Ladro tradito dal bollettino
del canone Rai: in carcere
REZZATO. Un «topo d'appartamento» slovacco, di 32 anni, è stato bloccato dai carabinieri dopo l'allarme di un cittadino Il mancato avviso di pagamento con l'indirizzo è stato trovato nell'auto utilizzata per fuggire dopo i furti in abitazione
La refurtiva recuperata. I proprietari, se la riconoscono, si possono rivolgere ai carabinieri di Rezzato
Rezzato. L'ha tradito l'avviso di mancato pagamento del canone Rai, grazie a cui i carabinieri sono riusciti a trovare la sua abitazione ed arrestarlo. Un «topo d'appartamento» è finito in manette l'altro ieri grazie ad un'operazione dei militari della stazione di Rezzato, che erano impegnati in un apposito servizio con l'obiettivo di contrastare i reati contro il patrimonio e in particolare i furti in abitazione.

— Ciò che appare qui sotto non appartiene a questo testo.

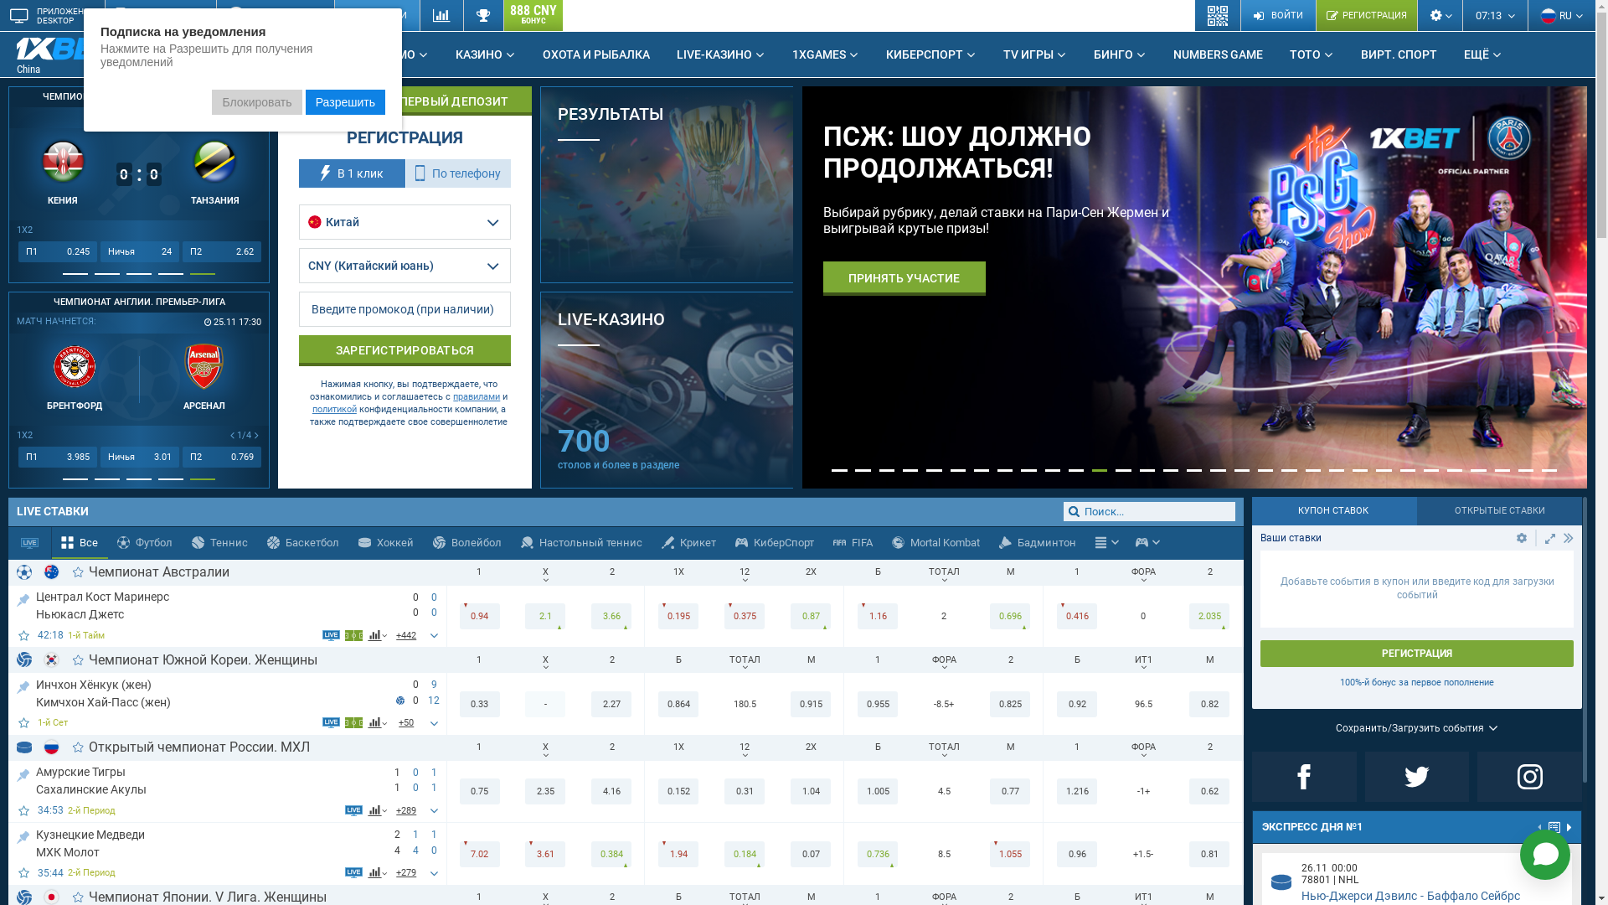 The image size is (1608, 905). Describe the element at coordinates (1218, 54) in the screenshot. I see `'NUMBERS GAME'` at that location.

TUTTO È INIZIATO intorno alle 19. Un abitante del paese, appena rientrato in casa, ha segnalato alle forze dell'ordine di aver intravisto un ladro mentre saltava fuori dalla finestra del suo soggiorno e poi scappava. Il tempestivo allarme al 112 ha permesso ai militari di rintracciare poco distante l'automobile utilizzata per mettere a segno il colpo e poi abbandonata.
All'interno, l'intera refurtiva portata via poco prima (due computer portatili, 200 euro in contanti e varie carte di credito) ed altri oggetti rubati probabilmente in zona: monili, un piumino da donna, un cellulare, un portachiavi in aregento, alcuni portagioielli, dei gemelli in oro. Nella vettura c'era, appunto, il bollettino del canone intestato ad una donna con l'indicazione di un indirizzo della città, nella zona di Mompiano.
I CARABINIERI si sono appostati intorno all'abitazione dove, hanno intuito, viveva il ladro che ha fatto rientro solo a tarda notte. Con atteggiamento guardingo, di certo sospettava già di essere ricercato, è passato dall'ingresso del condominio osservando in giro con fare sospetto. I militari sono riusciti immediatamente a bloccarlo: hanno accertato che l'avviso di pagamento del canone Rai era intestato alla sua compagna e l'automobile presa in prestito da un amico.
Il topo d'appartamento è uno slovacco di 32 anni, pregiudicato. È finito in manette con l'accusa di furto aggravato, in attesa del processo per direttissima. I carabinieri segnalano che anche in questo caso, come in molti altri, è stata determinante la tempestività con la quale la vittima del furto ha lanciato l'allarme. «Il cittadino - consigliano le forze dell'ordine - deve sentirsi parte integrante del sistema della sicurezza e, anche quando non è direttamente interessato come vittima, dovrebbe segnalare al 112 l'eventuale presenza di mezzi o di persone sospette».